Saved entries
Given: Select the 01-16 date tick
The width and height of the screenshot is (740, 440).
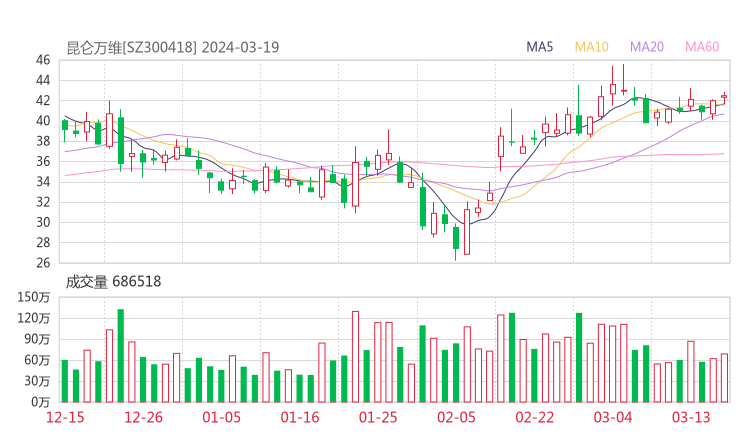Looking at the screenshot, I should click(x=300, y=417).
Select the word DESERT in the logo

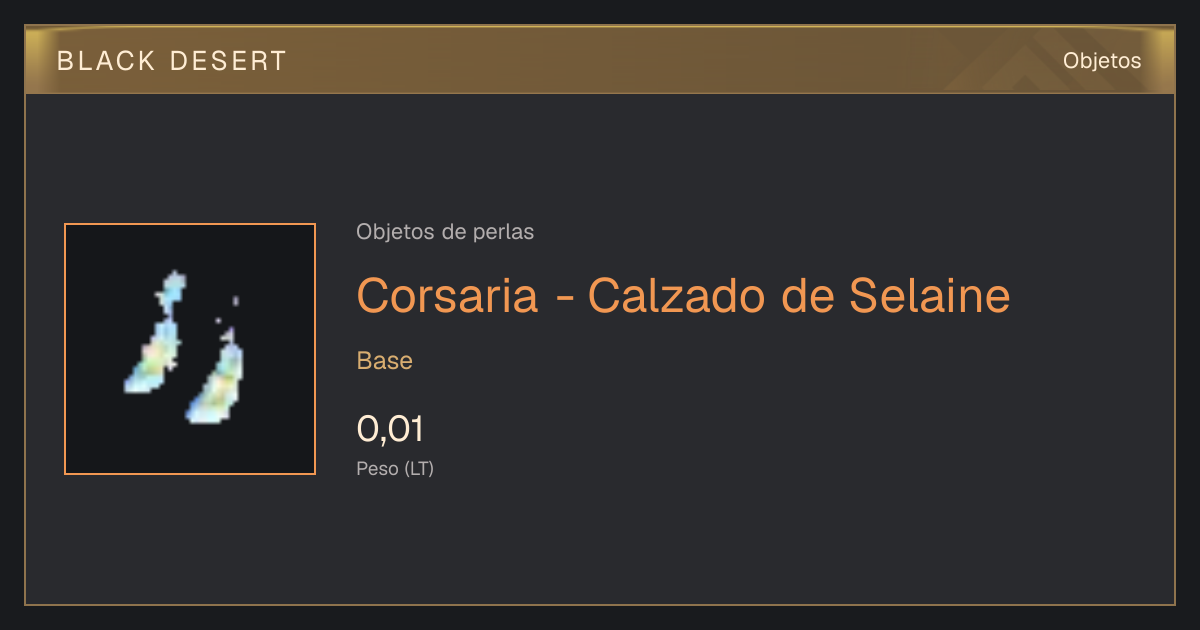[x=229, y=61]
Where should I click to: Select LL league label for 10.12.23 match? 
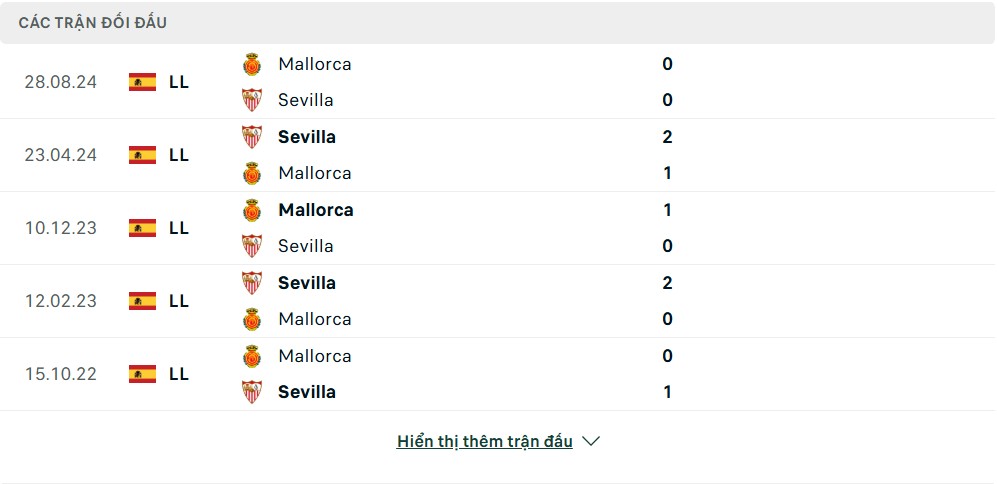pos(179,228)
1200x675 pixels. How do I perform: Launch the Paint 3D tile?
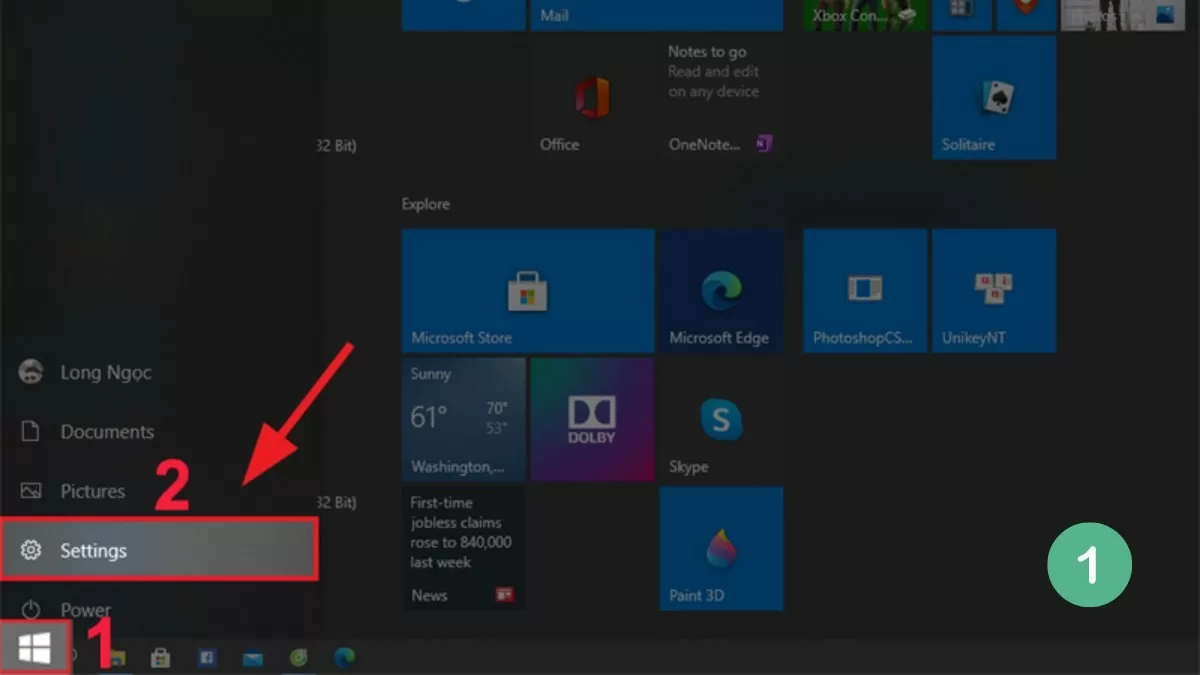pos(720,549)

- [Work to be completed]: Restate the records above in full, word for word. Keep pictures out.

- [Exercise response]:
Given: Select the 01-16 date tick
The width and height of the screenshot is (740, 440).
Looking at the screenshot, I should click(x=300, y=417).
Select the word DESERT in the logo

[x=229, y=61]
Where should I click to: Select LL league label for 10.12.23 match? 
pos(179,228)
1200x675 pixels. How do I perform: Launch the Paint 3D tile?
pos(720,549)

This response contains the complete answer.